As I plow through here and get ready for park season...maybe this Burlington, Iowa parks need a post of their own and not just a nod....so look for that next... On to Yellowstone.


Yellowstone was our first National  Park and if you are a believer in “go big or go home” this fits the bill at 3400+ square miles.  Oh and speaking of big.... Yellowstone sits  right on top of a huge volcano-like geological feature and thus Old Faitful and it’s pals put on  a boiling liquid show regularly.  So starting  150 years ago Yellowstone became the world’s first.National Park...so the next time  the U. S. Gets called out for not being aware of the planet we can say “we started this.”


Yellowstone  is home to a healthy Grizzly bear population and an abundance of Jerry Lee Lewis  Geologists  who tell us there’s a whole lot of shakin/ goin”  on due to the 1,000 to 3,000 annual earthquakes rumbling through Yellowstone.  Now we’re not talking  Yellowstone being  like the park at your schoolground—you know the one that used to have “monkey bars” anchored in asphalt because  you wanted to maximize the potential for injury made possible by kids  crawling. On metal  bars with bolts to catch scarves on, crossmembers to hit teeth and heads on, and a landing. When you fell that guaranteed you fell on someone else or a non-give surface.  No, while you can run  through and around a lot of parks, Yellowstone would meanrunning around or through someplace the size of Delaware and Rhode Island  combined and it will remain  a better place to visit...unless we can put a fence around  those two states which has been suggested on occasion.  

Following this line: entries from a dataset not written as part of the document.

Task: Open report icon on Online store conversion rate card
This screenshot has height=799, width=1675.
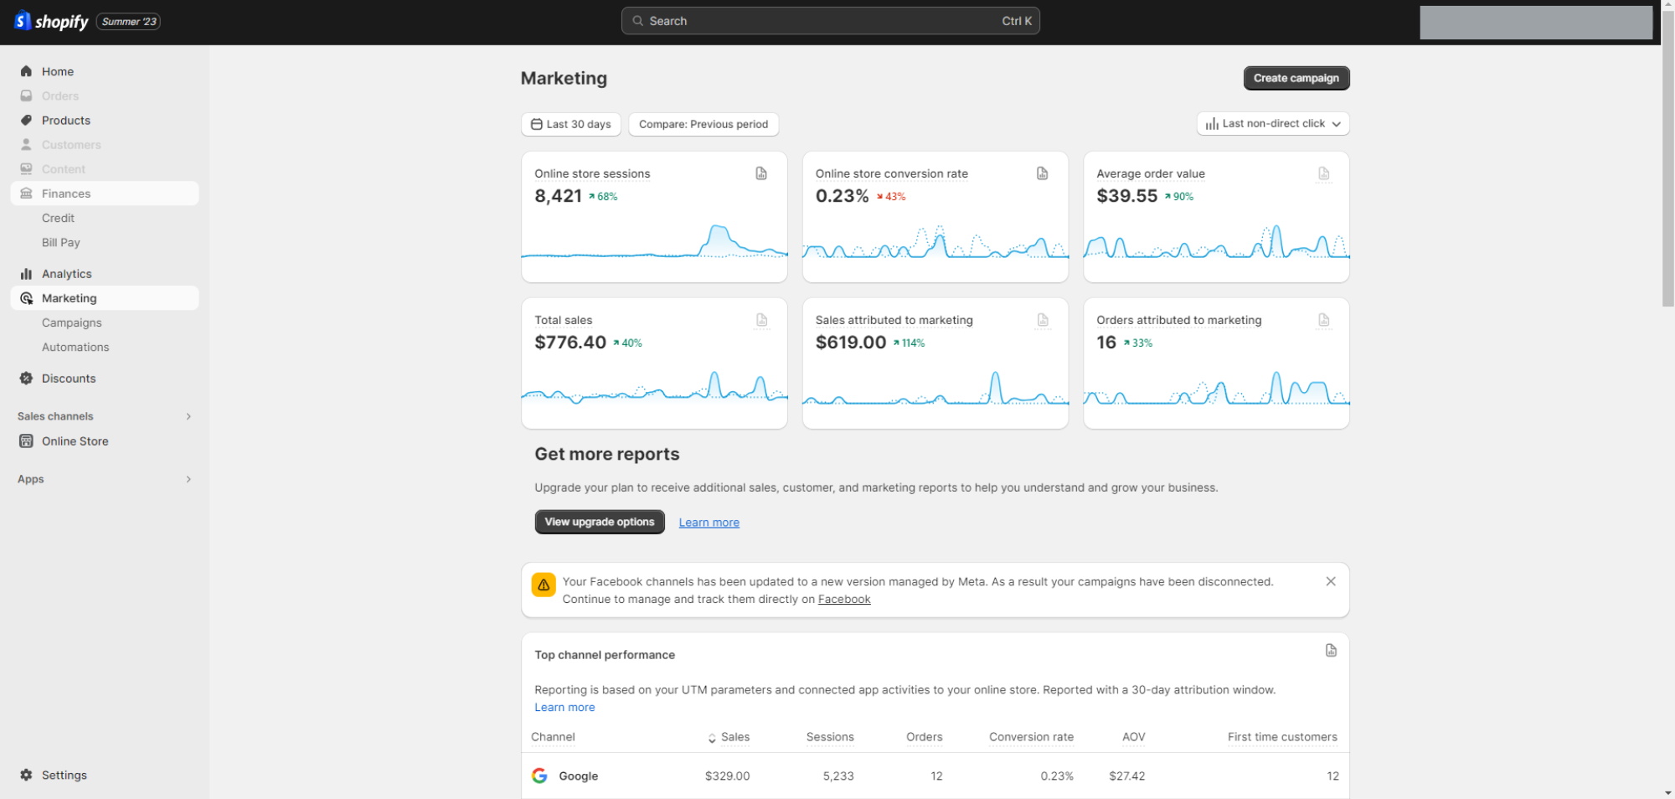Action: tap(1042, 173)
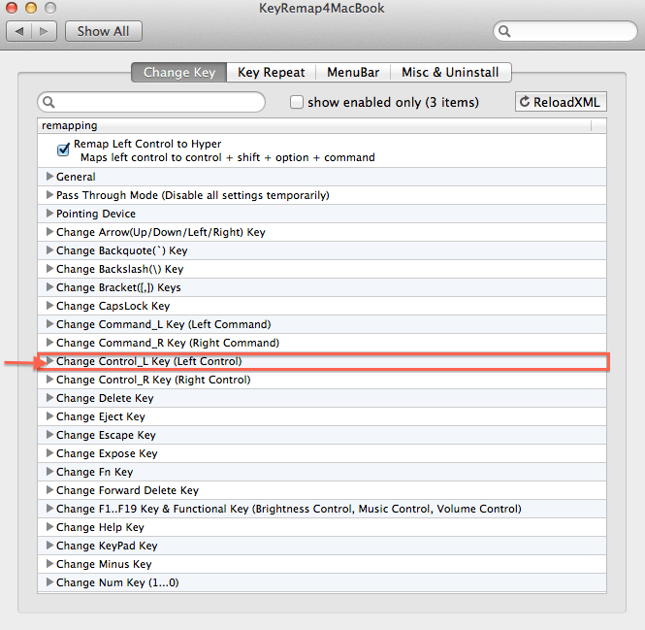This screenshot has height=630, width=645.
Task: Expand the General section
Action: pos(48,177)
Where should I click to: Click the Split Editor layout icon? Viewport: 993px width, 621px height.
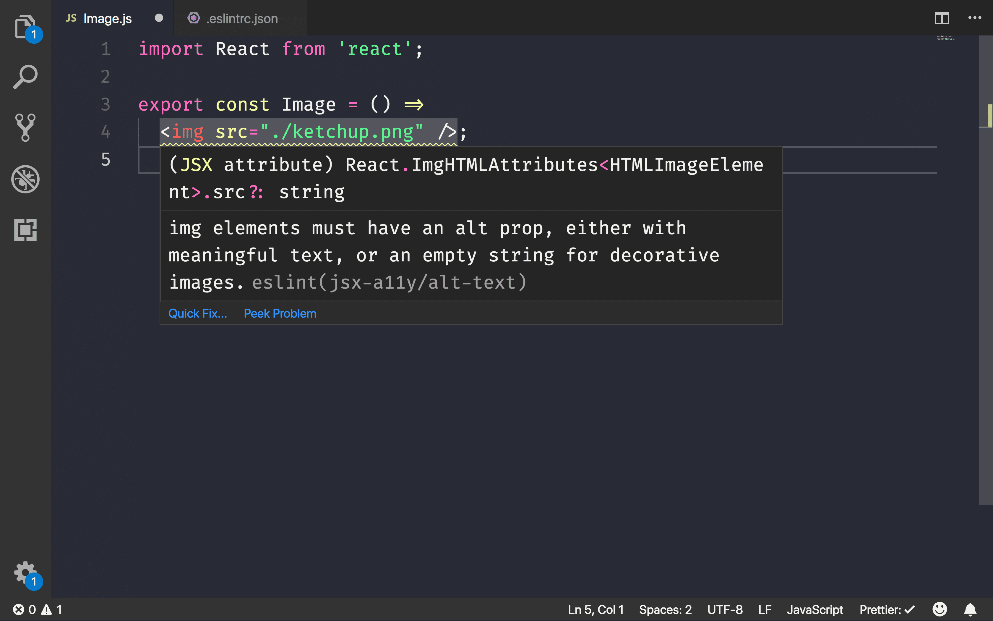point(942,18)
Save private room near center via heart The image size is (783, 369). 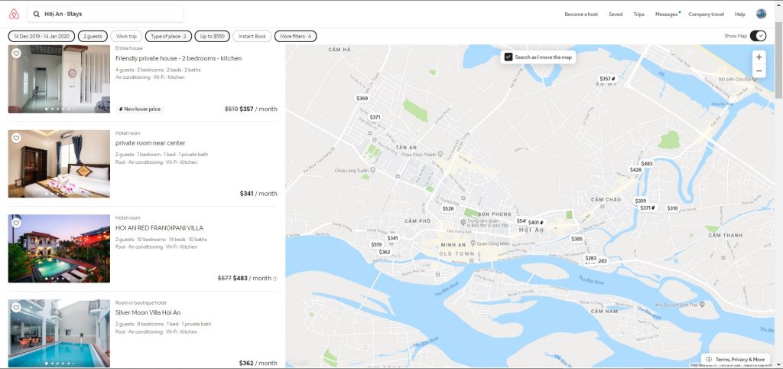16,138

Yellowstone  calls three different  states home...mostly  in Wyoming but stopping for a cup of coffee. In Montana and a shot of potato vodka in Idaho?  Yellowstone features great water falls and forest land along with hot springs and guessers like old faithful.  Now this spout spurts every 93 minutes on the average And not the same time on the hour every hour as the myth Seems to imply.   On the other hand  why should the park keep track  of time when we decide to skip an hour here and add an hour there and add a whole day every four years?   

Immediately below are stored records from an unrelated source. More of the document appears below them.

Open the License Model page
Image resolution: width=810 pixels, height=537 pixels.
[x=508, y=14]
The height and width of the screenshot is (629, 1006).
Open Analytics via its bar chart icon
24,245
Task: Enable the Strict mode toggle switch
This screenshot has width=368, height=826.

Peace and Joy and Yellowstone


Life, like Yellowstone. Has many wonderful features and one might think  it should always be a source of joy,yet like Yellowstone we often have things brewing below the surface and some of them “hot” spring to the surface  regularly.  Life  has massive features that have been  around for what seems like forever and yet events come along  often that shake up  the situations at hand.  Like Yellowstone, we can recognize that life  his a marvelously  complex and changing  place and while we are in it we can view it with curiosity and share its interesting  parts with others.  Are there some  bounds on life...yes...like. Yellowstone...there are some bounds...but the borders of what we can do often exist far beyond  our current visions.   


Anyway speaking about  getting beyond—and time—-this has used about enough to both of those for us today... so more tomorrow with parks....I’m glad we have a National Park system and that life is often like a stroll in the park —-full of grizzly bears, earthquakes, and sitting on disruptive.forces...and still cherished and rightly  so.


More tomorrow  Get ready to Spring....sooon.